**To do**
Every picture is to be removed, and all the data is to be copied exactly.

**Working data**
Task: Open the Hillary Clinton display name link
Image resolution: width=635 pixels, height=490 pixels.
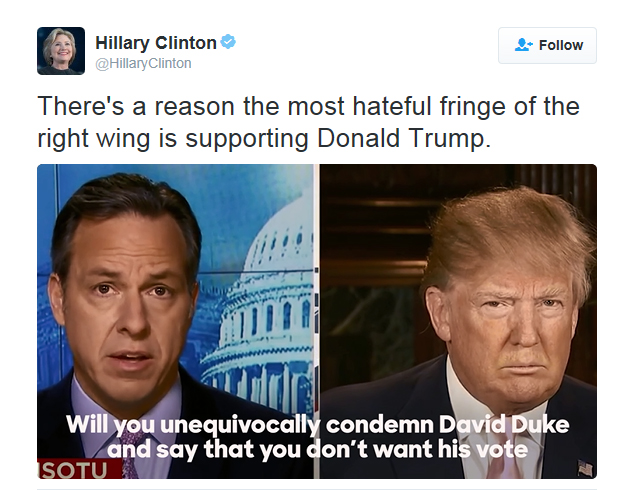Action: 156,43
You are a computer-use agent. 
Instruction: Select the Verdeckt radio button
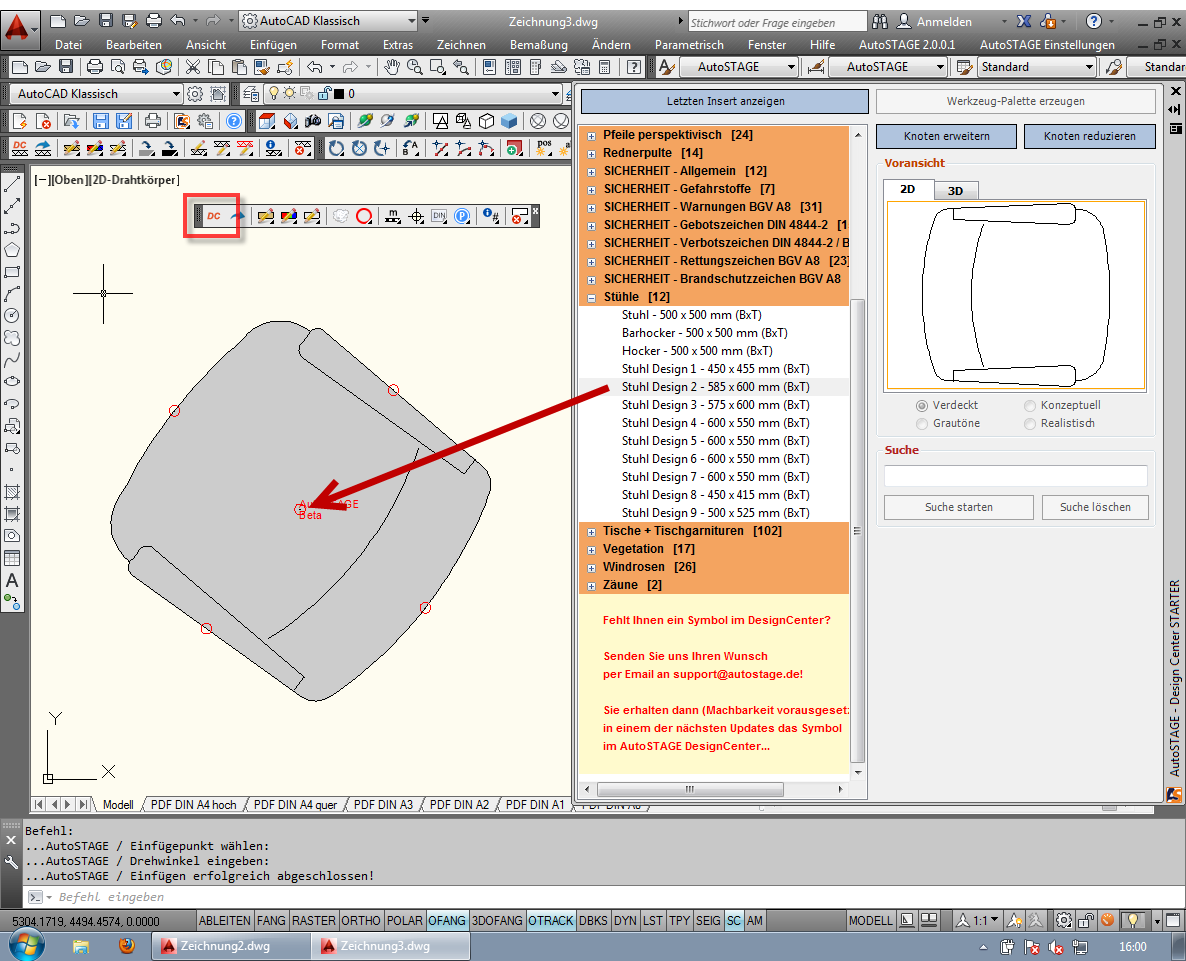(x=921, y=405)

**Written response**
Task: Open the Hillary Clinton display name link
Image resolution: width=635 pixels, height=490 pixels.
Action: 156,43
You are a computer-use agent. 
Instruction: Select the Verdeckt radio button
(x=921, y=405)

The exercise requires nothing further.